During our first placement of three siblings, Jonathan and I both completely lost our minds.
Jonathan routinely left for work without his laptop.
I paid for dry cleaning and then walked out without the clothes. Three times in a row.
We flew to Colorado to celebrate our anniversary, but left the keys to the cabin on our kitchen counter in St Louis.
Luckily the little bit of sense left in us was used to remember that we forgot everything. And that we needed to just expect that to keep happening.
This maximized humility and minimized blame shifting.
There was no use in pointing fingers since that inevitably only multiplied the pain of the original mistake. At that point, we were both trying to cut our losses.
One memorable day in particular, Nick was home sick. Apparently he’d eaten “12 gluten-free pieces of construction paper.”
He went to the bathroom, but as he came back Jonathan didn’t hear a flush. It wasn’t out of the ordinary for Nick or frankly, many little boys, to not flush. So Jonathan encouraged him to go back and flush.

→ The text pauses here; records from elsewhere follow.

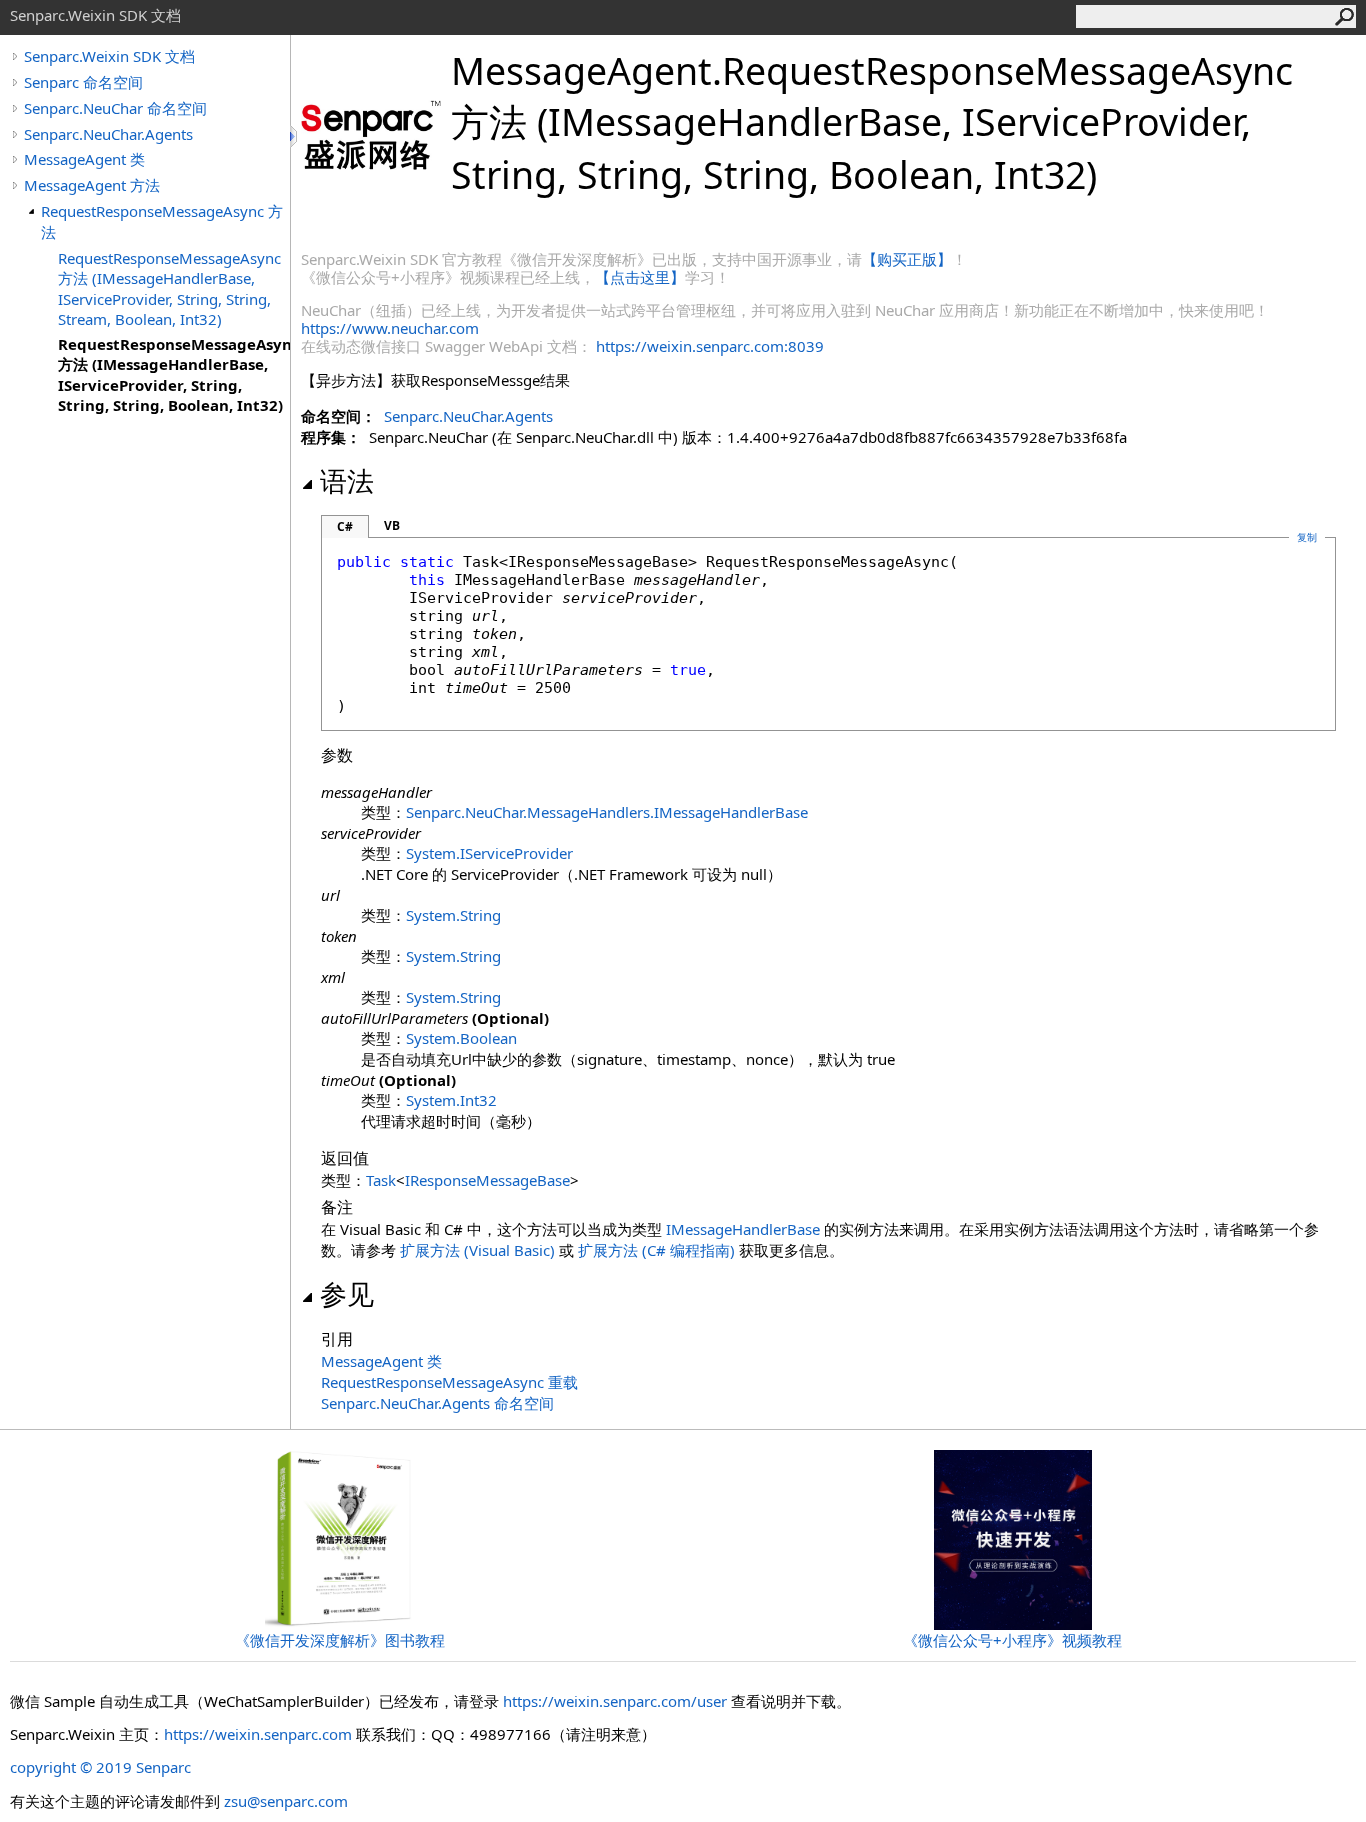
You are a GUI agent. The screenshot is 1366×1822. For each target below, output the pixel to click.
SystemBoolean (461, 1038)
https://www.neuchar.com (390, 328)
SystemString (453, 915)
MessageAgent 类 (84, 159)
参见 (347, 1294)
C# (345, 526)
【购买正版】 (907, 259)
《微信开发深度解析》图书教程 (340, 1640)
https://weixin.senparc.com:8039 (710, 346)
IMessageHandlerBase (743, 1229)
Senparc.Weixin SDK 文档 (109, 56)
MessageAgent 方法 (92, 185)
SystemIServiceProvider (489, 853)
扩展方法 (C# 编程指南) (656, 1250)
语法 (347, 481)
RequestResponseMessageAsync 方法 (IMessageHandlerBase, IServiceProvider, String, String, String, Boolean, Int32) (174, 374)
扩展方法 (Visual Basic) (477, 1250)
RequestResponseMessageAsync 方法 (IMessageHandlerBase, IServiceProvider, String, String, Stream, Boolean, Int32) (169, 288)
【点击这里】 (640, 277)
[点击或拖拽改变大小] (295, 136)
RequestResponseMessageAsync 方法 (162, 221)
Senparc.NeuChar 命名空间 (115, 108)
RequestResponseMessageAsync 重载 (449, 1382)
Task (381, 1180)
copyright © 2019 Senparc (100, 1767)
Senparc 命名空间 (83, 82)
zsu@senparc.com (286, 1801)
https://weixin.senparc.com (258, 1734)
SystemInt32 (451, 1100)
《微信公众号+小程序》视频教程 (1012, 1640)
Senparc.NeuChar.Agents (108, 134)
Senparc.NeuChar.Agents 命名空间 (437, 1403)
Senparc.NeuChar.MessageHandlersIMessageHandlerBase (607, 812)
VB (392, 525)
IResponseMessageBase (487, 1180)
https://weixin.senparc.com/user (615, 1701)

Nick replied that he couldn’t. That the toilet didn’t work. Jonathan was a bit suspicious, but decided to check for himself. Sure enough, the water wasn’t running.
He texted me and asked if I knew why. We both decided it was the construction down the street. My finger was on the send button to a neighborhood-wide email asking if others were experiencing the outage, and then we paused. And remembered.
We’d lost our minds. We forgot everything. We hadn’t paid the water bill.